The decision about how open to make a presidential search, though, is not an “all-or-nothing proposition,” she says. And a certain level of confidentiality, such as limiting the names that are made public to a handful of finalists, is a reasonable way to strike a balance among the needs of the public, the university, and the candidates.
Some public universities, though, go too far, she says, including those that create finalist pools of one, as LSU did with Mr. Alexander. In those cases, she says, there’s no room for public input; the decision has been made.
‘Logic Gymnastics’
The laws about how open presidential searches must be vary by state. Some states, like Michigan and New Mexico, allow public-college searches to remain confidential or have specific exemptions for keeping the names of the candidates secret until a certain point in the process. Others, like Florida and Louisiana, have laws that require many specific documents and pieces of information to be made public.
But even in states with the most open of laws, there is some gray area about how much colleges really must disclose, says Scott L. Sternberg, a New Orleans lawyer who recently represented a student journalist who asked the LSU Board of Supervisors to turn over the names of its presidential candidates.
The board’s search committee, acting through the LSU Foundation, a private arm of the university, had contracted with R. William Funk and Associates, a Dallas-based consulting firm, to conduct a search in which the names of the applicants and interviewees would remain private until a single finalist was recommended.
The search committee identified about 35 candidates, then reduced its list to 10, three of whom were interviewed in “neutral locations by less than a quorum of the search committee,” W. Shelby McKenzie, lead legal counsel to the board, said in an e-mail. The interviews, for which the board was not required to give public notice because of the low number of board members present, were confidential, mutual exchanges of information without commitment by the applicant to apply for the LSU position, Mr. McKenzie wrote.

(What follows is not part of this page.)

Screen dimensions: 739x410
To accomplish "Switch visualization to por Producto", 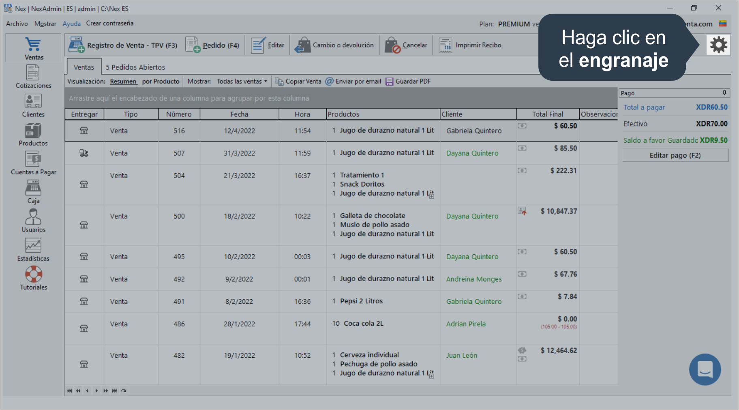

“After the initial interviews, the search-committee chairman advised one of the candidates that, if he would accept the LSU position if offered, LSU wanted him to come to Baton Rouge to meet with other members of the committee and the board,” he wrote. “The day after all the committee members had the opportunity to meet F. King Alexander, he was recommended by the search committee to the LSU Board as the committee’s sole recommendation.”
After the search was completed, three lawsuits were filed against LSU seeking the names of the 35 people initially identified as candidates. Two of the lawsuits, filed by the Capital City Press LLC and NOLA.com/The Times-Picayune, were consolidated. The third was filed by the student editor of The Daily Reveille, the campus newspaper. Both were filed in the 19th Judicial District Court, but they yielded different results.

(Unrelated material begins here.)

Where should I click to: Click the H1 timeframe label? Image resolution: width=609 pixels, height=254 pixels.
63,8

In the Capital City Press case, the judge ruled the names had to be turned over. In the student’s case, a different judge found that Mr. Alexander was the only formal applicant, and that, therefore, LSU did not violate the Louisiana Public Records Act.
LSU is working to appeal the decision involving the consolidated lawsuit, Mr. McKenzie said.
The split in the decisions shows the loopholes in the open-records law, Mr. Sternberg said.
“It’s logic gymnastics,” he said. “If someone sends a résumé in and is interested in learning more, does that make them an applicant? I think it does.”
Ms. Greenwood, who has helped facilitate more than 1,000 searches in her 21 years of consulting, says it’s difficult to strike a balance between the legitimate needs a candidate has for confidentiality and the public’s right to know. A ground rule of every search, she says, is to “do no harm to any candidate or university.”
“I see university attorneys working harder to be sure they match not only the requirement of the law,” she says, “but the spirit of the law as well.”